В Ленинграде наступлением руководил Ю. Либединский, приехавший из Москвы, и ленинградец М. Чумандрин — писатели, которых журнал «На литературном посту» ставил необычайно высоко. Первый действовал мягко, с уговаривающей интонацией, второй — безоговорочно, резко.
Должно быть, именно в часы этих споров у меня появилась мысль перенести их в самую литературу. Противопоставить их, — конечно, в более высоком, объемном, охватывающем искусство и, одновременно, поэтическом плане. И я принялся за роман «Художник неизвестен», отнявший у меня около двух лет, о чем я никогда не жалел и не жалею. Первый вариант был написан в лаконичной манере, близкой к философскому трактату. Ю. Н. Тынянов посоветовал мне переписать его, приблизив к реальному материалу и придав фантастике, которая стояла в романе на глиняных ногах, визуальные очертания.
Характеры двух главных героев, любящих друг друга, но диаметрально противоположных по воззрениям, — вот что было первой и, может быть, самой главной задачей.
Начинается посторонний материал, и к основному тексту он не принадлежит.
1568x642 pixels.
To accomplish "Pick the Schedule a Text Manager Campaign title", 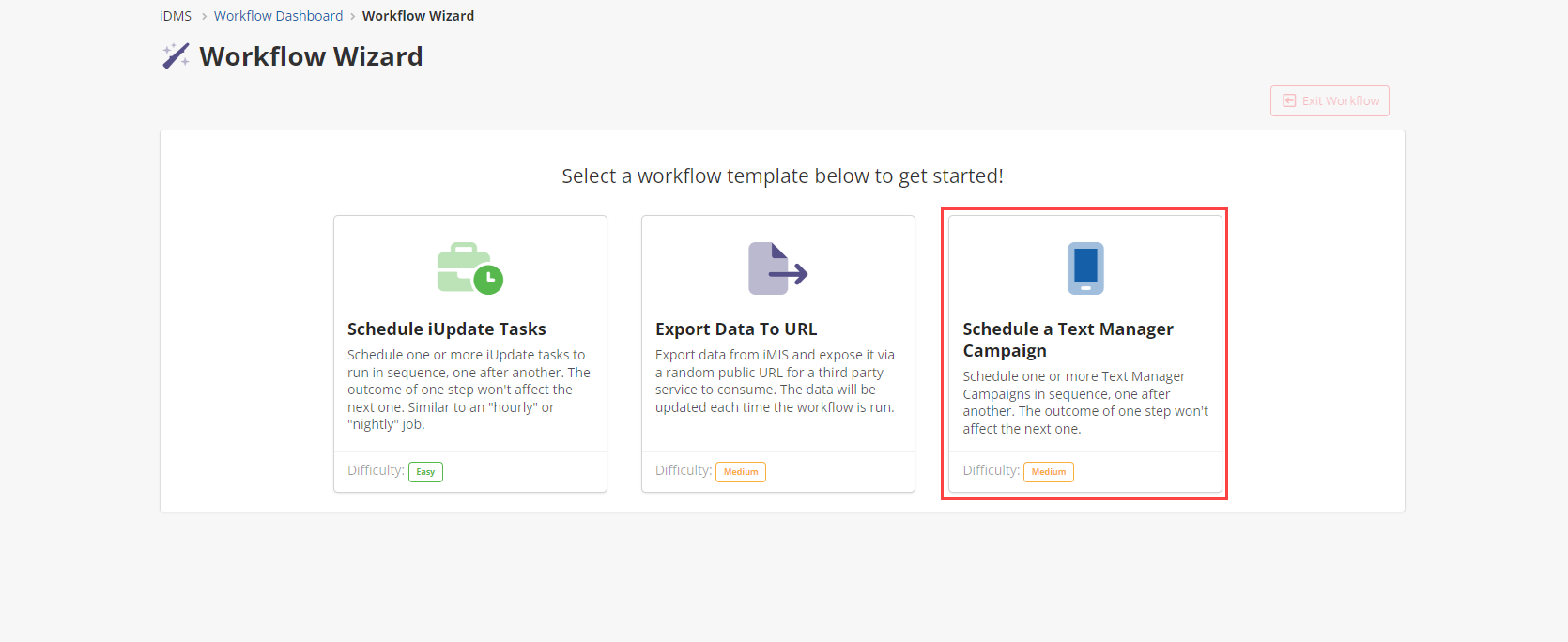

Я связал возникновение новой редакции романа «Художник неизвестен» со спором между мной и Н. Тихоновым, который советовал мне опубликовать несколько строк о том, что недостатки моей книги «Пролог» непреднамеренны и произошли только от моего незнания жизни. Это было продолжением тех же споров в редакциях, о которых я рассказал, начиная свои размышления о литературной атмосфере конца двадцатых годов. Через два года, когда был ликвидирован РАПП, такой разговор был бы невозможен. Но, работая над романом «Художник неизвестен», я не держался строгой границы времени — и оказался прав.
Воинствующий утилитаризм, воплощенный в одном из главных героев романа Шпекторове, принял другие формы, но он существует, и с ним надо бороться. Более того, в двадцатых годах он был искренен, он был основан на «романтике расчета». Правда, он переменил «среду обитания». Из профессионального литературного круга он перебрался в круг редакционных работников. Теперь они упрекают в отсутствии «связи с коллективом», теперь они «подозревают скрытый смысл» и вычеркивают упоминания о событиях прошлого, широко известных не только взрослым, но и детям. (Во времена Пролеткульта и РАППа не было прошлого, а если бы было, они не упустили бы возможности заняться и этим.)
Но еще важнее и устойчивее оказался утилитаризм в психологическом значении этого слова. В Ленинграде в 30-х годах заведовал одним из отделов Гослитиздата некто Чевычелов. Писатели немедленно в полном соответствии его характеру и поведению переименовали его в «Какбычегоневычелова». Вот этому «как бы» свойственно непременно извлечь социально-общественную пользу из каждого художественного произведения. Между тем подлинное искусство не нуждается в этом подсказывании, даже благожелательном, мягком, осторожном. Оно и без посторонней помощи постоит за себя. Еще А. Блок в своей знаменитой речи утверждал это и был совершенно прав.